Ähnlich kritisch muss in diesem Zusammenhang die Verwendung von Sollstammzahlen als Referenz zur Beurteilung des Zustandes der Waldverjüngung gesehen werden. Von den schon vor längerer Zeit in Österreich eingeführten Sollstammzahlen ist man andernorts bereits wieder abgekommen. Zunächst bereitet eine generelle Festlegung von Sollstammzahlen Probleme, weil jeder einzelne Waldbesitzer ganz unterschiedliche Ziele verfolgt, die mit unterschiedlichen Pflanzendichten zu erreichen sind. Mindestens notwendige Pflanzendichten variieren zudem mit den Standorts- und Überschirmungsverhältnissen. Diese Faktoren jeweils zu berücksichtigen ist aber unmöglich.

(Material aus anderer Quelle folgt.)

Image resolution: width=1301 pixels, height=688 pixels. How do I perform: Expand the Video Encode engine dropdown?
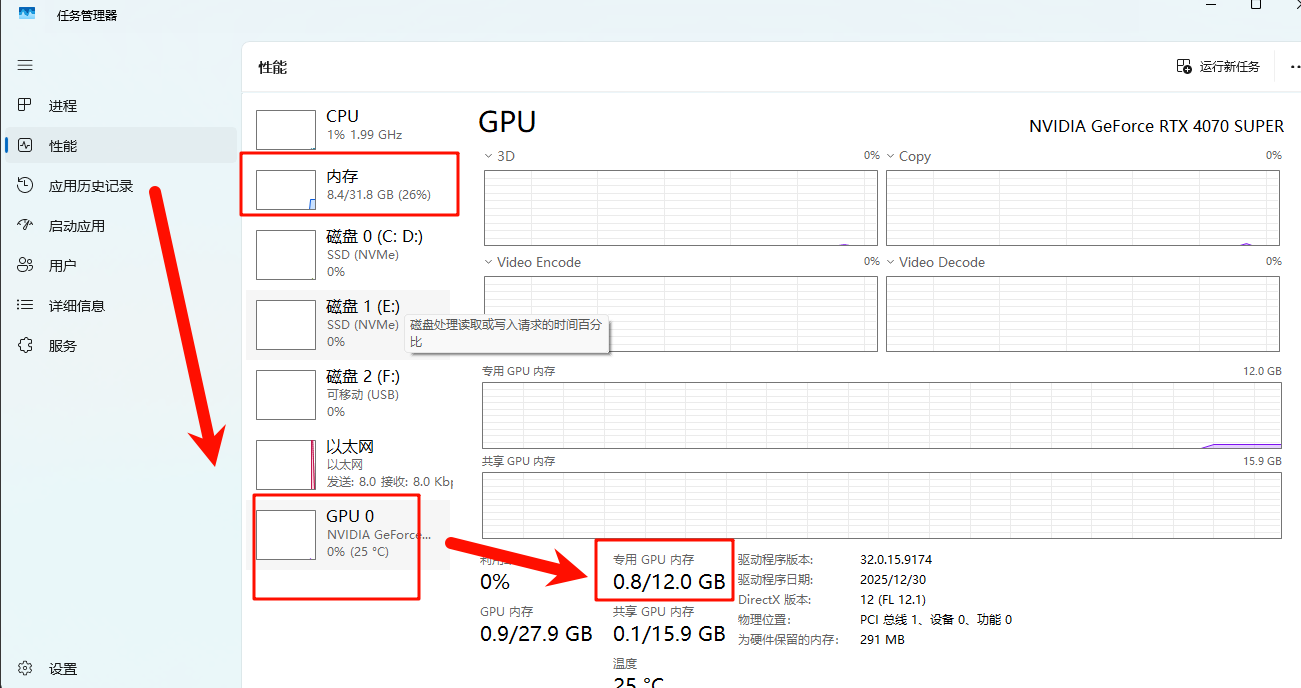(x=488, y=262)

Bayerisches Verfahren objektiv und zuverlässig

Aufgrund der Analyse steht fest, dass das bayerische Verfahren zur Erfassung und Beurteilung des Zustandes der Waldverjüngung repräsentative Verjüngungsflächen objektiv auswählt und den Verbiss dort mit Hilfe eines gut geeigneten Indikators sorgfältig misst. In Verbindung mit einer fundierten gutachtlichen Stellungnahme durch die vor Ort zuständigen Forstleute wird die Diskussion um den Zustand der Waldverjüngung auf eine quantitative und belastbare Grundlage gestellt. Dies fehlt bisher in anderen Bundesländern. Die vorgetragenen Kritikpunkte können im Wesentlichen entkräftet werden.

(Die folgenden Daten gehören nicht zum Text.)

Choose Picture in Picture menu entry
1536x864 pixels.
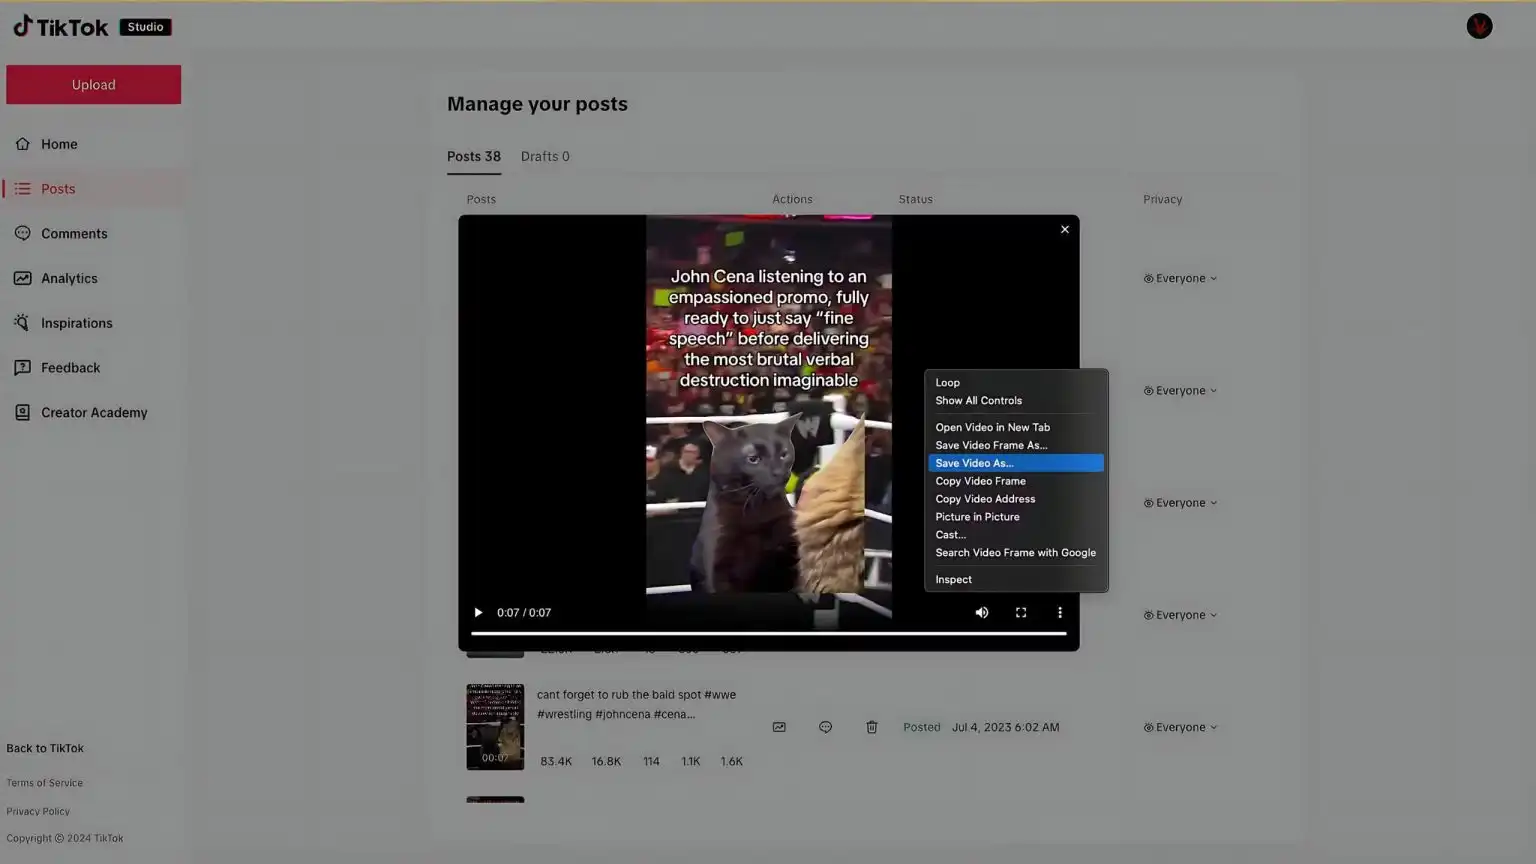(977, 517)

Vorschläge zur Weiterentwicklung

In einem dritten Abschnitt führt die Expertise Alternativen auf, deren Vorteilhaftigkeit aus wissenschaftlicher Sicht geprüft werden sollte. Zunächst ist es lohnenswert, ein statistisches Verfahren (gemischtes logistisches Modell) zur Ableitung von Vertrauensgrenzen zu prüfen, die die möglichen Streuungen der Stichprobenergebnisse quantifizieren. Auf diese Weise lassen sich auch denkbare Verzerrungen der mittleren Verbissprozente bei nur geringer Anzahl vorhandener Pflanzen vermeiden.

Weiter wäre es sinnvoll, den derzeitigen Zuschnitt der Hegegemeinschaft zu überprüfen. Eine an naturräumlichen Merkmalen orientierte Ausformung der Hegegemeinschaften zu Einheiten mit nicht zu stark variierenden Größen würde sicher insgesamt zu präziseren Ergebnissen der Verbissinventur führen und eine noch treffendere Beurteilung erlauben.

Darüber hinaus sollte man ein Verfahren entwickeln, das die Mischbaumarten gezielter als bisher erfasst und mit der Aufnahme einer ausreichenden Anzahl an Bäumchen beigemischter Arten einhergeht. Wünschenswert wäre es auch, Weisergrößen abzuleiten, mit denen sich anhand des Verbisses häufig vorkommender Baumarten auf den potenziellen Verbiss an seltenen Baumarten oder bereits tot verbissenen Baumarten schließen lässt. Hierzu würden sich eventuell Weiserzäune anbieten. Auch erscheint es lohnenswert, die Zusammensetzung des Altbestandes, der sich eventuell noch über der vorhandenen Verjüngung befindet, einzubeziehen.

Die Expertise, die auch Vorschläge zur Weiterentwicklung des Verfahrens enthält, wurde den Verbänden der Grundeigentümer und dem Landesjagdverband Bayern zugeleitet, um gemeinsam mit diesen Verbänden über Inhalt und Ergebnisse ausführlich zu diskutieren.